Hacker News new | ask | show | jobs
by feelslikefelt 3473 days ago
Welp, time to uninstall.
1 comments

This is (IMO) an un-substantive reply to what amounts to fear-mongering. See their previous discussion about issue #1 that tdkl mentioned above (https://github.com/EFForg/privacybadger/issues/266), and you'll see the following comment at the bottom:

> This was discussed in the bi-weekly developers meeting on 9/27.

> Threat model: A local attacker would be able to view a subset of

> cleared history (only visited domains, not urls or times).

> This solution does not actually help against that since the

> attacker could still see if the users has visited site n by taking

> H(n) and searching for it in privacy badger's database.

> what does this stop: an attacker who can view pb data but doesn't

> know how to hash strings.

> other option: respect history clearing events, and remove domains

> from snitch map when they are removed from history.

> problem: this will break privacy badger if the user consistently

> clears their entire history.

So it appears that this is a local list (stored on your filesystem) that could be compromised and show your website history in the case of a local attacker accessing your machine. The "glib" remark to this is that you should be using full-disk-encryption with LUKS and a FOSS operating system as well, so this file shouldn't be exposed because any local attackers would have to defeat your encryption and get your machine to boot first. More realistically: suppose someone has access to this file. What else can a local attacker do on your machine to compromise your privacy? Do you really think they're going to go through a set of scrubbed website history (domains only, not URLs, no timestamps) to somehow ruin your life? If you don't clear your browser history entirely after every session you're exposing way more than this regardless. I fail to see how this is a significant issue in light of the fact that it requires local access to even become a problem.

As for issue #2, the fact that a browser extension (that you probably downloaded from the EFF) links to the EFF is not surprising. They update the do-not-track list, as well as the most recent cookie block list. The code is already coming upstream from the EFF (served from github, or the Chrome store, or the Firefox add-on marketplace, etc). Having to pull in up-to-date lists doesn't sound like the app isn't working as intended. I certainly can't maintain these lists and construct them myself, less so if I nuke all history of using the add-on every time I restart my browser.

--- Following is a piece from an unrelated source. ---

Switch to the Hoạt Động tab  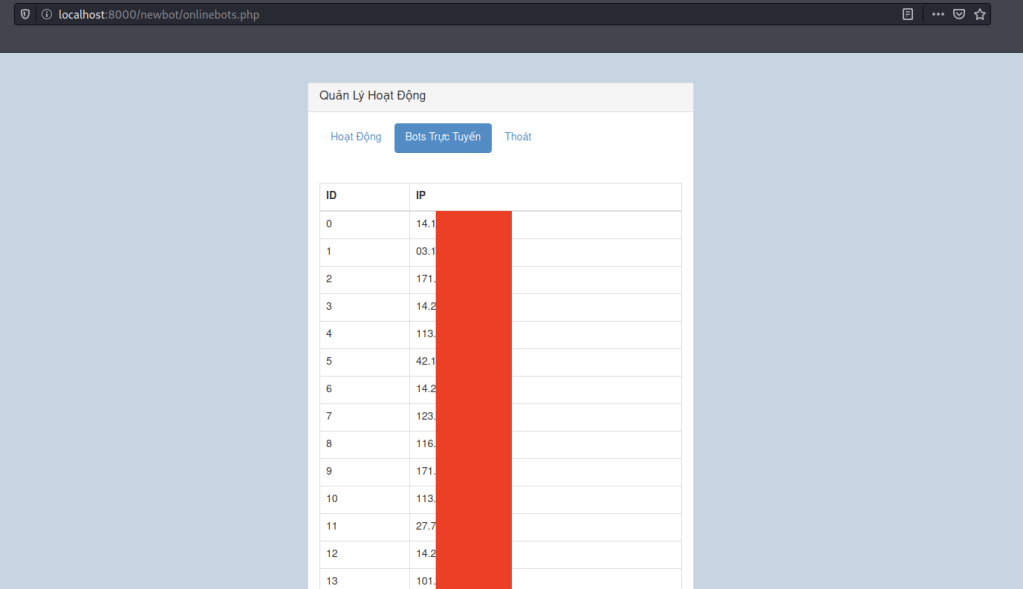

Disclaimer: I do not work for EFF, all the information above was through a cursory search through the source on Github and probably doesn't reflect the full story, but the situation is certainly is more nuanced than "PrivacyBadger is secretly trying to undermine your privacy and security". It bothers me that people pull up minor things like this and shoot down projects that are legitimately working to try and make the web a place with less surveillance.